O Secretário-Geral das Nações Unidas, António Guterres, afirmou que espera grandes progressos nos Objectivos de Desenvolvimento Sustentável (ODS), que são o tema de uma cimeira especial esta segunda e terça-feira. O que são e por que razão são necessários progressos?

Os ODS são 17 objectivos aprovados pelas Nações Unidas em 2015 para orientar os esforços para alcançar um crescimento económico sustentável e partilhado, um maior bem-estar social e a proteção do ambiente até 2030. São acompanhados por mais de 150 metas específicas em áreas como a redução da mortalidade infantil, o acesso à água potável e ao saneamento, o acesso à eletricidade, a igualdade de género, o combate às alterações climáticas e a proteção da biodiversidade. Os progressos já eram instáveis antes do aparecimento da Covid-19, mas a pandemia e as repercussões da guerra na Ucrânia fizeram com que as coisas parassem. Em metade dos objectivos, os progressos estão a estagnar e num terço houve mesmo um declínio, como o número de pessoas que vivem em pobreza extrema ou sofrem de insegurança alimentar, que aumentou nos últimos dois anos.

Para além dos recursos financeiros, quais são os outros obstáculos à concretização destes ODS?

Alguns dos ODM sempre foram um pouco irrealistas, como a erradicação da pobreza extrema em todo o mundo até 2030, que é obviamente um objetivo extremamente difícil de alcançar. Outro obstáculo são as prioridades, por vezes concorrentes. Um dos objectivos climáticos, por exemplo, apela à transição para uma economia com baixas emissões de carbono. No entanto, no contexto da crise energética e da subida dos preços do petróleo devido, nomeadamente, à guerra na Ucrânia, muitos países produtores de petróleo redobraram os seus esforços para extrair combustíveis fósseis no interesse da segurança energética, o que é obviamente contrário aos objectivos climáticos. Por último, o desafio do desenvolvimento global está cada vez mais concentrado em Estados frágeis e afectados por conflitos. A promoção do desenvolvimento nestas condições é intrinsecamente difícil, tanto devido à fraqueza das instituições, muitas vezes corruptas, como ao nível de violência. São exemplos a República Democrática do Congo (RDC), a Síria e o Iémen.

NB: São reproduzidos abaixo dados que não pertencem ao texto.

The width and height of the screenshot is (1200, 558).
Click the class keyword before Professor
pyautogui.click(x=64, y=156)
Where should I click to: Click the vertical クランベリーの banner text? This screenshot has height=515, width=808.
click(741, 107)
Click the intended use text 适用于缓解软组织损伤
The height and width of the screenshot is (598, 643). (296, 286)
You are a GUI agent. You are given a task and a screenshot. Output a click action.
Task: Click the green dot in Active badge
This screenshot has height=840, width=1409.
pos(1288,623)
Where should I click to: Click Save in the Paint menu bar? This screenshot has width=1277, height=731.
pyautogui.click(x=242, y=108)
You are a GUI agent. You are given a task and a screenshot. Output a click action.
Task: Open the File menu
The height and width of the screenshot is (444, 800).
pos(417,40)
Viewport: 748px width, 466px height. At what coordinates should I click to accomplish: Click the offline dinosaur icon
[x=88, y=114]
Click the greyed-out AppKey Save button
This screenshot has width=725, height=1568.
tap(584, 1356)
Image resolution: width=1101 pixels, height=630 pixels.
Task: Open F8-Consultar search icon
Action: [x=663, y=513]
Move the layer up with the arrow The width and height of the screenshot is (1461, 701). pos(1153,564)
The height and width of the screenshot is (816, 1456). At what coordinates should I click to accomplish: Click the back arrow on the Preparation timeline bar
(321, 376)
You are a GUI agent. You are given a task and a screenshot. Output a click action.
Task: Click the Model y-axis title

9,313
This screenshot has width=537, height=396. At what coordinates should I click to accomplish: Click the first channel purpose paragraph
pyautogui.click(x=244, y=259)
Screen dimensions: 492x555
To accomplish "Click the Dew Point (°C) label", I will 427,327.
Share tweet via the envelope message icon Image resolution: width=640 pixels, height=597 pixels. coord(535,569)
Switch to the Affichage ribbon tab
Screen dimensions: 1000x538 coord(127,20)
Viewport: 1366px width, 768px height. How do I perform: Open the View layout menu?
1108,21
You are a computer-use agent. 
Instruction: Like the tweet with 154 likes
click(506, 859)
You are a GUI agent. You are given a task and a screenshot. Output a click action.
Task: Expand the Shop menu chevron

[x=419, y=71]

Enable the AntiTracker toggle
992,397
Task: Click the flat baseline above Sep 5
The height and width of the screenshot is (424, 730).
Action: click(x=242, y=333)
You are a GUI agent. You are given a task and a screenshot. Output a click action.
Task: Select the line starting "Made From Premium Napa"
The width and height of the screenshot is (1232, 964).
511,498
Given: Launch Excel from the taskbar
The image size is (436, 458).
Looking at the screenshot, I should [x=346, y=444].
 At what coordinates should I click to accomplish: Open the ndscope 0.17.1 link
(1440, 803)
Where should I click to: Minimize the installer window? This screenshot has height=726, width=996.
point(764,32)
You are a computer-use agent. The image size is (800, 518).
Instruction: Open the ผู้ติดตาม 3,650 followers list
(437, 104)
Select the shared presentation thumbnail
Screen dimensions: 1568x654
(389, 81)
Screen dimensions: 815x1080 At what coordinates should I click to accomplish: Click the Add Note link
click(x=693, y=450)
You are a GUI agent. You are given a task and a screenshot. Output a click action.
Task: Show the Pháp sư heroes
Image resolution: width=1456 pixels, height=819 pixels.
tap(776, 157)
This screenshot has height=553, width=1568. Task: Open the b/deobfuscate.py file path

A violência que aí se vive torna quase impossível alcançar os objectivos de desenvolvimento, uma vez que o apoio internacional assume a forma de ajuda humanitária, que não resolve os problemas subjacentes. Limita-se a manter as pessoas vivas.

A era das grandes missões de manutenção da paz multidimensionais está a chegar ao fim, sobretudo devido à dificuldade de impor a paz com capacetes azuis e de lançar essas missões onde não há paz para manter.